On this GPU, we have 32-bit ALUs and 480 threads.  So the expected speed
for GPU code that would be as (in)optimal as our current CPU code
(not considering the SIMD and XOP potential, which is irrelevant to this
estimate) roughly is:

11 / 8 / 3700 * 480 * 1600 / 2 = 142 million c/s

This is consistent with the published speed for oclHashcat-* on an
equivalent card - around 270M for SHA-256 - assuming that SHA-512 is
roughly twice slower than SHA-256 when we're on a 32-bit architecture.

We currently get up to 32 million (and that's with dirty hacks).  So a
reasonable goal is for you to make the code 4 to 5 times faster.

...Oh, I just got it to:

Many salts:     38062K c/s real, 38062K c/s virtual
Only one salt:  26270K c/s real, 26270K c/s virtual

by simply adding "#pragma unroll 64" before the last loop in
sha512_block().

A further 3.7x speedup is still desired. ;-)

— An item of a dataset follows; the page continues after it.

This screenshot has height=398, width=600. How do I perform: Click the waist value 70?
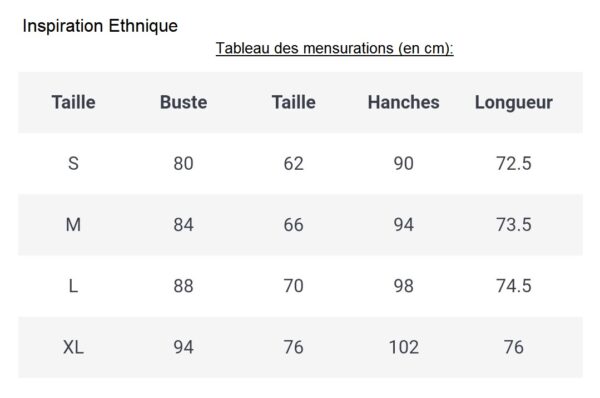click(293, 286)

The next change to make may be to remove the init/update/final and to
invoke the compression function directly.  Also, hard-code the initial
value assignments right in there.

And indeed you need to stop re-transferring the same candidate passwords
when only the salt has changed.

I think the desired 142M c/s may fit in the current formats interface
for the "many salts" case.  We're getting a twice higher speed for
CRC-32 on CPU currently:

Benchmarking: CRC-32 [32/64]... (4xOMP) DONE
Many salts:     281067K c/s real, 70174K c/s virtual
Only one salt:  56844K c/s real, 14271K c/s virtual

or even:

Benchmarking: CRC-32 [32/64]... (8xOMP) DONE
Many salts:     378031K c/s real, 47420K c/s virtual
Only one salt:  37877K c/s real, 4734K c/s virtual

So the interface permits for that.

...after many of these optimizations, we may also proceed to reverse the
last few rounds of SHA-512 itself, including on CPU.